Skip to main content

Overview

The first step to using a database system is to insert data into that system. SereneDB can directly connect to many popular data sources — file formats, cloud storage, and database systems — and offers several data ingestion methods that allow you to easily and efficiently fill up the database. On this page, we provide an overview of these methods so you can select which one is best suited for your use case.

When importing data from another system into SereneDB, we recommend the following order:

  1. If the source system has a bulk export feature, export the data to Parquet or CSV, then load it with SereneDB's Parquet or CSV reader.
  2. If that is not possible, stream the rows over the PostgreSQL COPY ... FROM STDIN protocol. Every PostgreSQL driver exposes it — for example libpq's PQputCopyData, psycopg's copy, JDBC's CopyManager or Go's pq.CopyIn — and it is far faster than row-by-row INSERTs.
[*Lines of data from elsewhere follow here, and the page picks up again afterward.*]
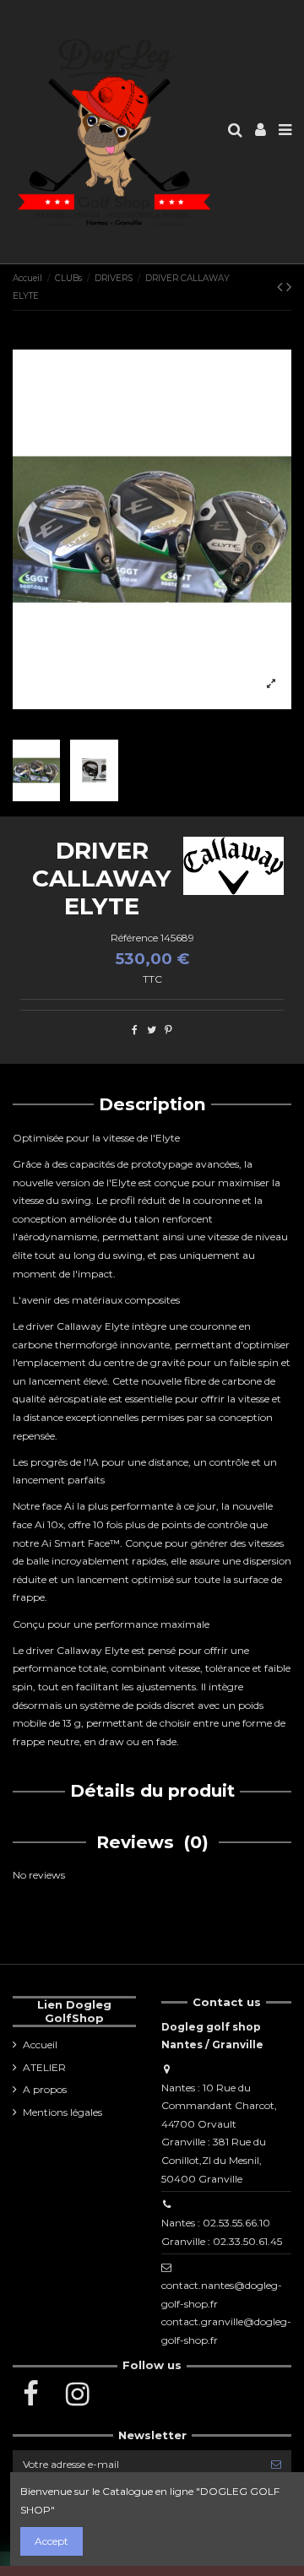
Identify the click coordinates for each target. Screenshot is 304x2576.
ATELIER (44, 2067)
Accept (51, 2541)
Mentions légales (62, 2112)
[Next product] (288, 287)
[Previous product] (281, 287)
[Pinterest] (168, 1029)
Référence (134, 937)
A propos (45, 2089)
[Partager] (135, 1029)
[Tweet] (151, 1029)
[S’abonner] (276, 2463)
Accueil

Avoid looping row-by-row (tuple-at-a-time): performing row-by-row inserts — even with prepared statements — is detrimental to performance and results in slow load times. Prefer bulk operations instead.

INSERT Statements

INSERT statements are the standard way of loading data into a database system. They are suitable for quick prototyping, but should be avoided for bulk loading as they have significant per-row overhead.

Query
INSERT INTO people VALUES (1, 'Mark');

For a more detailed description, see the page on the INSERT statement.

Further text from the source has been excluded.